Many modern sourdough breads are prepared using faster-acting chemical methods or leavening agents that require only a few hours and do not utilize the extended fermentation of wheat flour by sourdough bacteria. As a result, there is not enough time for the microbes in the dough to process and break down the gluten to low levels, like in traditionally prepared sourdough. This is another example of how traditional food preparation can have health advantages that are lost when foods are prepared using modern, time-saving methods. To be clear, I’m not recommending that patients with celiac disease or gluten sensitivity consume sourdough bread (or einkorn wheat) – reactions vary and wheat in any form may not be tolerated. Instead, transitioning from wheat bread to sourdough bread may be a good in him and initial step for people who are trying to reduce the amount of gluten in their diet.
What about if you don’t have celiac disease or any known gluten sensitivity? Should you still eliminate gluten? This question must be individualized. One way to test this would be to do an elimination diet. Eliminate gluten for at least 3 months and then reintroduce it and observe the effects of that on your body. If you want to proceed through functional medicine testing, several laboratories offer quantitative tests for gluten sensitivity, utilizing blood, saliva or stool samples, which go beyond the traditional blood test for celiac disease. Determining which lab and which test is right for you is a clinical decision best made in conjunction with a functional medicine practitioner.

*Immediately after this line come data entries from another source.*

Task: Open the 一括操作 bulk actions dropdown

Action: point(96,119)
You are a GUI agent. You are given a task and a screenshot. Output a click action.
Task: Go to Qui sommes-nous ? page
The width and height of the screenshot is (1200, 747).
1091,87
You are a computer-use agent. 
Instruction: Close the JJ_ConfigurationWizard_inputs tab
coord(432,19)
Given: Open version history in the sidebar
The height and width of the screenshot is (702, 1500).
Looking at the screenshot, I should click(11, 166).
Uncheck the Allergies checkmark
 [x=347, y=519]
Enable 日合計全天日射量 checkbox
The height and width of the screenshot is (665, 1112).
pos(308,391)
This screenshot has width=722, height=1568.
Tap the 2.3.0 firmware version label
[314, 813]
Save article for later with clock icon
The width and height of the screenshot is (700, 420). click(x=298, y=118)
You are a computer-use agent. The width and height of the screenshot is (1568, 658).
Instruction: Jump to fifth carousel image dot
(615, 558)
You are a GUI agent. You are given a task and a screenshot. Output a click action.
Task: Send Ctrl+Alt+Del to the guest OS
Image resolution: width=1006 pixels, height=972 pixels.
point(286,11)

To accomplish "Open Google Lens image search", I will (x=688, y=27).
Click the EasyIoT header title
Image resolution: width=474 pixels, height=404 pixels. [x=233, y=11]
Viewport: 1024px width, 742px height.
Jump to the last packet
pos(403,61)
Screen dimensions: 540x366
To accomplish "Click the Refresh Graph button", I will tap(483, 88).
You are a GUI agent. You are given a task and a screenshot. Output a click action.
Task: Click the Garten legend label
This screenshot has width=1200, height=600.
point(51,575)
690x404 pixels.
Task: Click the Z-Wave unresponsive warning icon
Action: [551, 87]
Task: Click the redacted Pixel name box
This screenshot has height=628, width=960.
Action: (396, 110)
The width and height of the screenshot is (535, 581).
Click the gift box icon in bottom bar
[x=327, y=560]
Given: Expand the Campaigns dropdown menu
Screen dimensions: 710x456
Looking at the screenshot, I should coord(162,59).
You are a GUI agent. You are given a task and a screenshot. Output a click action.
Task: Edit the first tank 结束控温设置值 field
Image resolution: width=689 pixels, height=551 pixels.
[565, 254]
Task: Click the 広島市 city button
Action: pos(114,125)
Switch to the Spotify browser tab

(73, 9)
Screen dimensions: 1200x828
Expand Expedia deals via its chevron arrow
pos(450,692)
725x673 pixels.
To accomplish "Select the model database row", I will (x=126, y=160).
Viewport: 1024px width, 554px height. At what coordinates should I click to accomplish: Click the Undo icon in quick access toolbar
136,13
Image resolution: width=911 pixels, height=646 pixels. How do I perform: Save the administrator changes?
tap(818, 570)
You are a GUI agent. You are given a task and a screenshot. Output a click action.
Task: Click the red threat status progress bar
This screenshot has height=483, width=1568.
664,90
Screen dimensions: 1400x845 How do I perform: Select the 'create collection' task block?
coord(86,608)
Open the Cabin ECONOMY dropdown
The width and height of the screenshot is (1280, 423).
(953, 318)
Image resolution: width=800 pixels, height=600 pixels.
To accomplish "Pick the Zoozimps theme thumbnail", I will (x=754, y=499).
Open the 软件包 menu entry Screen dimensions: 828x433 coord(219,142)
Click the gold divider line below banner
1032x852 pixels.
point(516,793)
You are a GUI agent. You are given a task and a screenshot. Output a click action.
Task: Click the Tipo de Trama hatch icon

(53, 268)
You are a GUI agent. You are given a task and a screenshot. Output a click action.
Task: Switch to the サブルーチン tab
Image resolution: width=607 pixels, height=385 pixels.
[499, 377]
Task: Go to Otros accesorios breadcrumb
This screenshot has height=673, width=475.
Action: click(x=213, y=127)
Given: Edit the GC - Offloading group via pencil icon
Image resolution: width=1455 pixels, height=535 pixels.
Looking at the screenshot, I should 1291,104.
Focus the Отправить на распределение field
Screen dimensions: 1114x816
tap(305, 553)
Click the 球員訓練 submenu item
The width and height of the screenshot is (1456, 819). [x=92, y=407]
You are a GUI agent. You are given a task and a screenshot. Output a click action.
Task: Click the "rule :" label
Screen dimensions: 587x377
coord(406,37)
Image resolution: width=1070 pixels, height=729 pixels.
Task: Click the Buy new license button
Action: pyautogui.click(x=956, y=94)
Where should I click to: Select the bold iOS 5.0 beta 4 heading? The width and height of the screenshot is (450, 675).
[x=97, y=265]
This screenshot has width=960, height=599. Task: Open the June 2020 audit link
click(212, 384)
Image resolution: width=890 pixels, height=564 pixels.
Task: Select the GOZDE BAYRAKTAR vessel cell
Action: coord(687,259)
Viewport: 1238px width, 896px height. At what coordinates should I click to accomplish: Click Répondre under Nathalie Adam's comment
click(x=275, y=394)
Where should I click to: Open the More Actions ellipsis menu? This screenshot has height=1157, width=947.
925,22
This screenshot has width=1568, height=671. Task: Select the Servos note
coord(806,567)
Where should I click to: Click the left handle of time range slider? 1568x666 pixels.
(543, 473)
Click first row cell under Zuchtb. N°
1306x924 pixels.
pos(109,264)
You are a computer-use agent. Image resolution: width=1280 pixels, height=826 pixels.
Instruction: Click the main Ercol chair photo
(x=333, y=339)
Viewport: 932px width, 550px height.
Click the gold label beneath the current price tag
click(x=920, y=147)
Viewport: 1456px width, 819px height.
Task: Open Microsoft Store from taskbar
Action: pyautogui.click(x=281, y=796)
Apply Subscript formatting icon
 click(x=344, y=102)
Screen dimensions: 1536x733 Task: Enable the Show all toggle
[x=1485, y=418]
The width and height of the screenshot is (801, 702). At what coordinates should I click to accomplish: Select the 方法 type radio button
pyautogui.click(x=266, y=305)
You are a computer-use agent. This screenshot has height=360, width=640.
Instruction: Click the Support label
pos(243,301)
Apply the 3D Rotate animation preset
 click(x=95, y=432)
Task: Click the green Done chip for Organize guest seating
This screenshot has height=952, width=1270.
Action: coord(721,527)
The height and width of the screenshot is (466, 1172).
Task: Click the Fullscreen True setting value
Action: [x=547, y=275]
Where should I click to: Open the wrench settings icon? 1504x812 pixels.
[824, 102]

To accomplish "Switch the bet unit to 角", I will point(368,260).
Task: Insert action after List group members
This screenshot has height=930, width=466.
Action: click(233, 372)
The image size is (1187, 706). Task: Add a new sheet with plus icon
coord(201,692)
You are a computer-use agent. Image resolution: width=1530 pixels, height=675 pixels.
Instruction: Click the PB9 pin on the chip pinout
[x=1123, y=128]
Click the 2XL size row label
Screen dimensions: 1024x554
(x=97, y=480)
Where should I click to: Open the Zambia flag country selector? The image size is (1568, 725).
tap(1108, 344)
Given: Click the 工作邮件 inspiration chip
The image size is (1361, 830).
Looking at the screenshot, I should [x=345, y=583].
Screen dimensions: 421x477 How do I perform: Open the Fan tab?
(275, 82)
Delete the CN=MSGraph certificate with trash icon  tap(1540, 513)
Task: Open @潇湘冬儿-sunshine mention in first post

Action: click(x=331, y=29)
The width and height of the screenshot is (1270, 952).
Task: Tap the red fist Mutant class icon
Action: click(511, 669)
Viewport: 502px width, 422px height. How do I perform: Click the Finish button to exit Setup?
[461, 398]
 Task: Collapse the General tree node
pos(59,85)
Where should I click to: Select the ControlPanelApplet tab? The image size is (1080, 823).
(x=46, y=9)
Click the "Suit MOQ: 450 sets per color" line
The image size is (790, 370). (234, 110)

If you have autoimmune disease of any kind, inflammatory bowel disease or hypothyroidism, it is likely that a gluten-free diet would be beneficial for you. There is evidence also that the gluten-free diet can be helpful for patients with a variety of neurological disorders including chronic migraine, epilepsy and Parkinson’s disease. In my clinic, I also find that the gluten-free diet is beneficial for patients with imbalances in their gut bacteria, as part of a comprehensive program to optimize and restore the health of their microbiome.